> _PROBLEM_
Your answer should consist of all lines in the listing that hold the word "agent".

> _AVAILABLE RECORDS_

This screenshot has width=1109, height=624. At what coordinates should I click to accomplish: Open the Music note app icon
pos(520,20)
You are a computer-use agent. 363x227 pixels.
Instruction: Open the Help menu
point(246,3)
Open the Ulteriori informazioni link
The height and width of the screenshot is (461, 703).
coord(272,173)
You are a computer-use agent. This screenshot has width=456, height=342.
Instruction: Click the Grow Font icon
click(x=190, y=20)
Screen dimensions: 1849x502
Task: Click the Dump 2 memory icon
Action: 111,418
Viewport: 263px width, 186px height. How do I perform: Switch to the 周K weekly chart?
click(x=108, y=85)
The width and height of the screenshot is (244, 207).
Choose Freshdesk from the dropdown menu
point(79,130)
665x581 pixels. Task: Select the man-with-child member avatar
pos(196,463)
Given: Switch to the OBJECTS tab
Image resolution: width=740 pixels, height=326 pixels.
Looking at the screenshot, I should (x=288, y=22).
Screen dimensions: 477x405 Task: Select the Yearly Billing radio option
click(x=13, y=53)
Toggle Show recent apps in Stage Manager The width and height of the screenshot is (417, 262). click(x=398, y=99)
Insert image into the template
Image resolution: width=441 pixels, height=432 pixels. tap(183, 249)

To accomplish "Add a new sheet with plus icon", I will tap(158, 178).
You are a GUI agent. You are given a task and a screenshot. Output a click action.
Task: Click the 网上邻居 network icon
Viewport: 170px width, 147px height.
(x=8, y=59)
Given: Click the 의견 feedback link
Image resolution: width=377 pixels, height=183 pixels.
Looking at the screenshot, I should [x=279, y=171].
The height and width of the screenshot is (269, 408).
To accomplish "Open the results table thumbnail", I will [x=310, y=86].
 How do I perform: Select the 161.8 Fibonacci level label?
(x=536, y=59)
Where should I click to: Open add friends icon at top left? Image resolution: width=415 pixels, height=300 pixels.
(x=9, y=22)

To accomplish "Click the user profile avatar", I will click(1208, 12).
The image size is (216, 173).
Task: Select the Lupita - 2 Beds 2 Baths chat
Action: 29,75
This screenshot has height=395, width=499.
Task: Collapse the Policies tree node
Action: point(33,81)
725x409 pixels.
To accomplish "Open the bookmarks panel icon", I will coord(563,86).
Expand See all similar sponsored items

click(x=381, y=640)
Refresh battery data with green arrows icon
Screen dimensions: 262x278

> _ANSWER SPACE_
You are a computer-use agent. 363x227 pixels.
You are a computer-use agent. This screenshot has width=456, height=342.
You are a GUI agent. You are given a task and a screenshot. Output a click action.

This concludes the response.